### DIRECTIONS FOR THIS TASK:
From first line to last, retype the data exactly.

### AVAILABLE RECORDS:
════

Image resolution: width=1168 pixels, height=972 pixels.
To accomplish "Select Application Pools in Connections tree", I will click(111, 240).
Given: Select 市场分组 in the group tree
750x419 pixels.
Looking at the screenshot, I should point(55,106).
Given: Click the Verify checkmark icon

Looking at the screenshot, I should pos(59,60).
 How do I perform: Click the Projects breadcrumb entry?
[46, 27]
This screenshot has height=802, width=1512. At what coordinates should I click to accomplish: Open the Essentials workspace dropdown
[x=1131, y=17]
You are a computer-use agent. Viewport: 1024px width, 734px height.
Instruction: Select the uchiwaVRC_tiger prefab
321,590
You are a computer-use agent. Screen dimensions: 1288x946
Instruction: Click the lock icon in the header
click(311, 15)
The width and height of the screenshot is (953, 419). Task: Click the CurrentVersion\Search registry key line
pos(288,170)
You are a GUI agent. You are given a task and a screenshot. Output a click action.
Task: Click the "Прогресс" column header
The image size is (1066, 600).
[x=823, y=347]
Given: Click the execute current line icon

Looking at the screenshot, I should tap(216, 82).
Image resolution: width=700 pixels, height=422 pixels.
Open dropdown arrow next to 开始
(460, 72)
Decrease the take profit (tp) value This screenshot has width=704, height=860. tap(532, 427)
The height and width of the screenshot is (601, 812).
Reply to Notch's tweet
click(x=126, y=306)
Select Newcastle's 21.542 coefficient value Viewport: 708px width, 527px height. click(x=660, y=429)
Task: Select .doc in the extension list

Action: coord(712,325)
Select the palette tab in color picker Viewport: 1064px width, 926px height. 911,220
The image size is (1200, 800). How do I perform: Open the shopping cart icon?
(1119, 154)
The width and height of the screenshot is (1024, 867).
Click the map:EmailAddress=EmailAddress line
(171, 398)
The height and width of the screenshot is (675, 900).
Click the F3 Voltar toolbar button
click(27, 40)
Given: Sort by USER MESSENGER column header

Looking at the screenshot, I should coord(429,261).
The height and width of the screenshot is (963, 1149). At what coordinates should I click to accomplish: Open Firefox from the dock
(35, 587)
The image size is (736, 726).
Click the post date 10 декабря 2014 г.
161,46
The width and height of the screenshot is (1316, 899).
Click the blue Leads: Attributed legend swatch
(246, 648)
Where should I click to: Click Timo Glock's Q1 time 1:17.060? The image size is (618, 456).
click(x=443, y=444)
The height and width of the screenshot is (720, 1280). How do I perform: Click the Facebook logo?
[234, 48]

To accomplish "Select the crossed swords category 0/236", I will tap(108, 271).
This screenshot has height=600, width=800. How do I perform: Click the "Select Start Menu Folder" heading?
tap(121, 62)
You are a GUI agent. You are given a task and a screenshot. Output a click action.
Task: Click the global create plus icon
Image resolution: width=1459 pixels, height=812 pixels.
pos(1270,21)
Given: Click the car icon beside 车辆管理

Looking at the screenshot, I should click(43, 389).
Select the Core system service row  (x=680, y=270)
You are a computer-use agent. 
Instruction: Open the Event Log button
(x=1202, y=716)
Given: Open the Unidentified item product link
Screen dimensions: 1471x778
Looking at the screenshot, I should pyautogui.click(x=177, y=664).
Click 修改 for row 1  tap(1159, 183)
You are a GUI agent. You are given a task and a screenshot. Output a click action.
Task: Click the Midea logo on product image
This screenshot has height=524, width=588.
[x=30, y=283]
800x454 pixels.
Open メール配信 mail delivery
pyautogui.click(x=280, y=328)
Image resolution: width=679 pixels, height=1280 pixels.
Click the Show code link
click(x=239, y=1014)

════

### SOLUTION TO THIS EXERCISE:
Image resolution: width=1168 pixels, height=972 pixels.
To accomplish "Select Application Pools in Connections tree", I will click(111, 240).
Given: Select 市场分组 in the group tree
750x419 pixels.
Looking at the screenshot, I should point(55,106).
Given: Click the Verify checkmark icon

Looking at the screenshot, I should pos(59,60).
 How do I perform: Click the Projects breadcrumb entry?
[46, 27]
This screenshot has height=802, width=1512. At what coordinates should I click to accomplish: Open the Essentials workspace dropdown
[x=1131, y=17]
You are a computer-use agent. Viewport: 1024px width, 734px height.
Instruction: Select the uchiwaVRC_tiger prefab
321,590
You are a computer-use agent. Screen dimensions: 1288x946
Instruction: Click the lock icon in the header
click(311, 15)
The width and height of the screenshot is (953, 419). Task: Click the CurrentVersion\Search registry key line
pos(288,170)
You are a GUI agent. You are given a task and a screenshot. Output a click action.
Task: Click the "Прогресс" column header
The image size is (1066, 600).
[x=823, y=347]
Given: Click the execute current line icon

Looking at the screenshot, I should tap(216, 82).
Image resolution: width=700 pixels, height=422 pixels.
Open dropdown arrow next to 开始
(460, 72)
Decrease the take profit (tp) value This screenshot has width=704, height=860. tap(532, 427)
The height and width of the screenshot is (601, 812).
Reply to Notch's tweet
click(x=126, y=306)
Select Newcastle's 21.542 coefficient value Viewport: 708px width, 527px height. click(x=660, y=429)
Task: Select .doc in the extension list

Action: coord(712,325)
Select the palette tab in color picker Viewport: 1064px width, 926px height. 911,220
The image size is (1200, 800). How do I perform: Open the shopping cart icon?
(1119, 154)
The width and height of the screenshot is (1024, 867).
Click the map:EmailAddress=EmailAddress line
(171, 398)
The height and width of the screenshot is (675, 900).
Click the F3 Voltar toolbar button
click(27, 40)
Given: Sort by USER MESSENGER column header

Looking at the screenshot, I should coord(429,261).
The height and width of the screenshot is (963, 1149). At what coordinates should I click to accomplish: Open Firefox from the dock
(35, 587)
The image size is (736, 726).
Click the post date 10 декабря 2014 г.
161,46
The width and height of the screenshot is (1316, 899).
Click the blue Leads: Attributed legend swatch
(246, 648)
Where should I click to: Click Timo Glock's Q1 time 1:17.060? The image size is (618, 456).
click(x=443, y=444)
The height and width of the screenshot is (720, 1280). How do I perform: Click the Facebook logo?
[234, 48]

To accomplish "Select the crossed swords category 0/236", I will tap(108, 271).
This screenshot has height=600, width=800. How do I perform: Click the "Select Start Menu Folder" heading?
tap(121, 62)
You are a GUI agent. You are given a task and a screenshot. Output a click action.
Task: Click the global create plus icon
Image resolution: width=1459 pixels, height=812 pixels.
pos(1270,21)
Given: Click the car icon beside 车辆管理

Looking at the screenshot, I should click(43, 389).
Select the Core system service row  (x=680, y=270)
You are a computer-use agent. 
Instruction: Open the Event Log button
(x=1202, y=716)
Given: Open the Unidentified item product link
Screen dimensions: 1471x778
Looking at the screenshot, I should pyautogui.click(x=177, y=664).
Click 修改 for row 1  tap(1159, 183)
You are a GUI agent. You are given a task and a screenshot. Output a click action.
Task: Click the Midea logo on product image
This screenshot has height=524, width=588.
[x=30, y=283]
800x454 pixels.
Open メール配信 mail delivery
pyautogui.click(x=280, y=328)
Image resolution: width=679 pixels, height=1280 pixels.
Click the Show code link
click(x=239, y=1014)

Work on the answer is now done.